CAJAMARCA
CARNAVALES
Los carnavales tienen su origen en las fiestas que celebraban griegos y romanos desde hace 600 a.c esparciéndose posteriormente y a través de los años por el mundo entero.
Los carnavales cajamarquinos no se sabe aún a ciencia cierta cómo aparecieron, al parecer se implantaron en la época colonial en los que alcanzaron singular esplendor y se conservaron así hasta nuestros días, naturalmente, con algunas modificaciones.
A partir de 1930, surgen los corsos de carros alegóricos engalanados con la presencia de reinas de belleza. Los barrios representados por las patrullas y comparsas recorren las calles de la ciudad cantando y dando vivas.

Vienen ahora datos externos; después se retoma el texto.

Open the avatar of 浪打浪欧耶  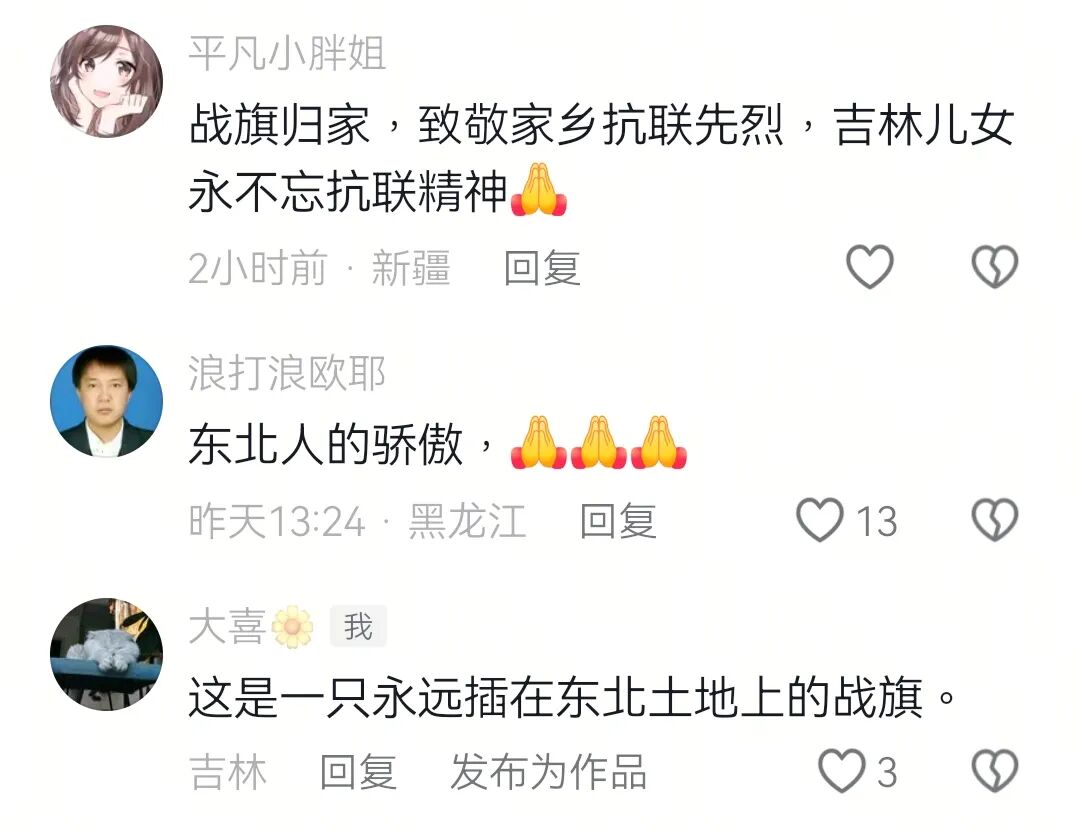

Los cantos de carnaval han sido y siguen siendo la característica principal de esta fiesta. Lo entonan adultos y niños en las fiestas y en los alrededores de la unsha que viene a ser el otro elemento del carnaval. Generalmente es un árbol adornado con frutas, pañuelos, abanicos, juguetes, botellas de licor, etc., y alrededor de él, el mayordomo e invitados tomados de la mano, cantan y bailan al compás de la guitarra, la caja, la concertina, el pito y el acordeón; posteriormente, cada uno le hace cortes al árbol con una hacha hasta derribarlo apropiándose de los objetos colgados de las ramas. El que derriba el árbol, automáticamente será el mayordomo el siguiente año.
Actualmente, el sábado al medio día se inicia oficialmente los carnavales con la salida del Ño Carnavalón (Rey Momo) y su corte acompañado de miles de carnavaleros. Ño Carnavalón es un muñeco gigante vestido con harapos y simboliza la diversión.

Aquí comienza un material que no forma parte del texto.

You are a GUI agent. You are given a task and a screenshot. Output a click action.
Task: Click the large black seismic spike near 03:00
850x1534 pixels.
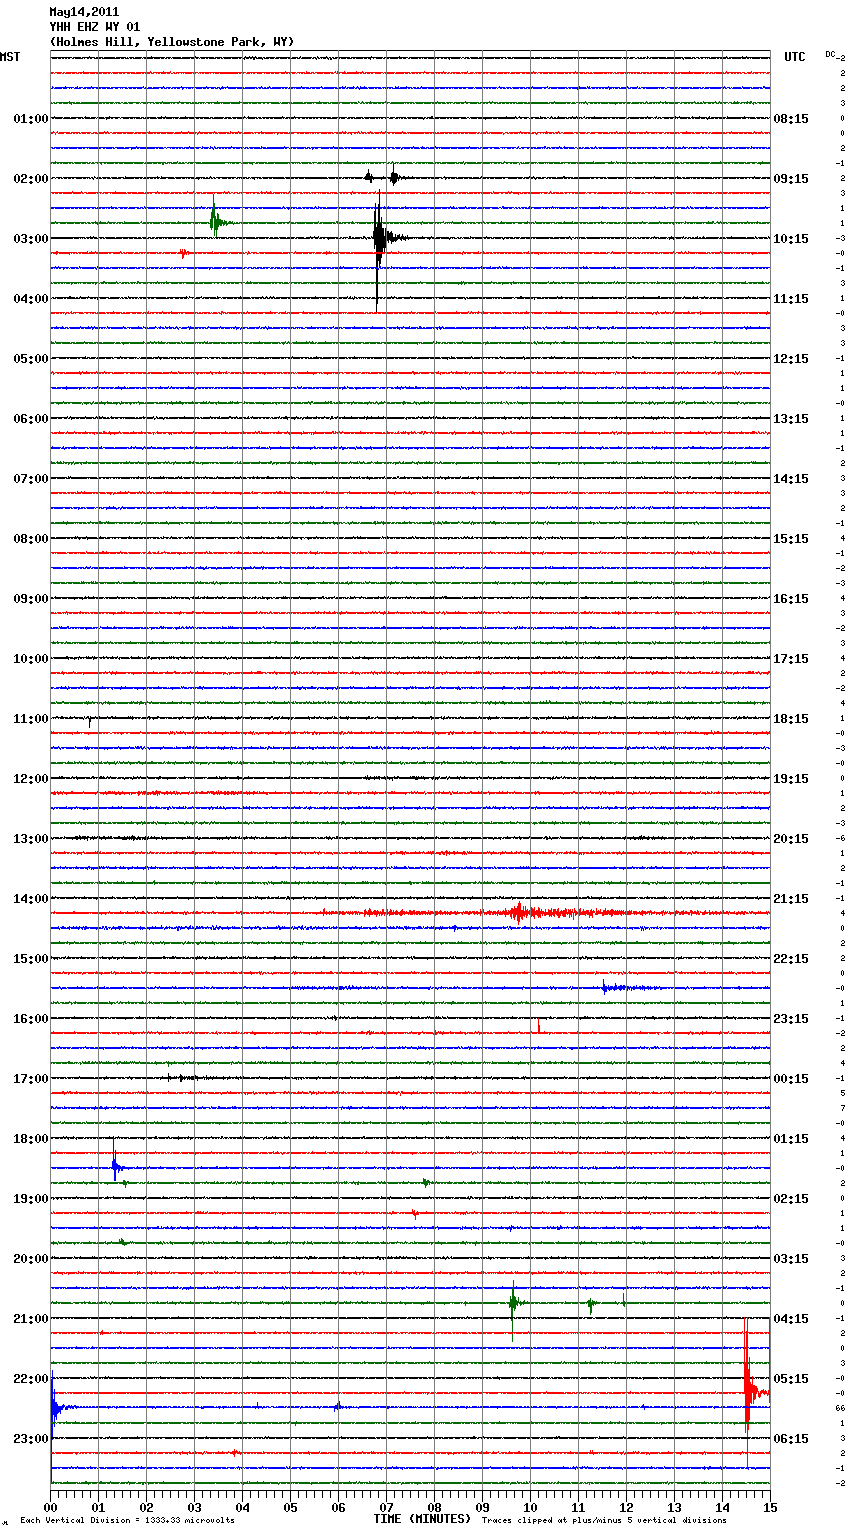378,239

El día domingo se realiza el concurso de patrullas y comparsas donde participan los diferentes barrios de la ciudad (San Sebastián, San Pedro, Cumbemayo, San José, etc.). Los participantes preparan singulares disfraces incluso con un año de anticipación.
El lunes se realiza el Gran Corso Carnavalesco y el desfile de carros alegóricos engalanados con la presencia de reinas representantes de los barrios, instituciones, provincias del departamento y otras ciudades. El recorrido tiene una extensión de aproximadamente veintisiete cuadras.
Hay que resaltar que el juego con agua dura todo el mes y los bailes están presentes en las calles, en los hogares, donde se canta, se come y se baila hasta que el cuerpo resista.
El día martes muere el Ño Carnavalón y se procede con el velorio, levantándose capillas ardientes en la Plaza de Armas y en el barrio Santa Apolonia.
El miércoles se produce la incineración de Ño Carnavalón en el distrito de Baños del Inca, previa lectura de su testamento. Las actividades del carnaval, prácticamente se cierran con la tradicional Fiesta de Mamarrachos donde las parejas asisten con llamativos disfraces.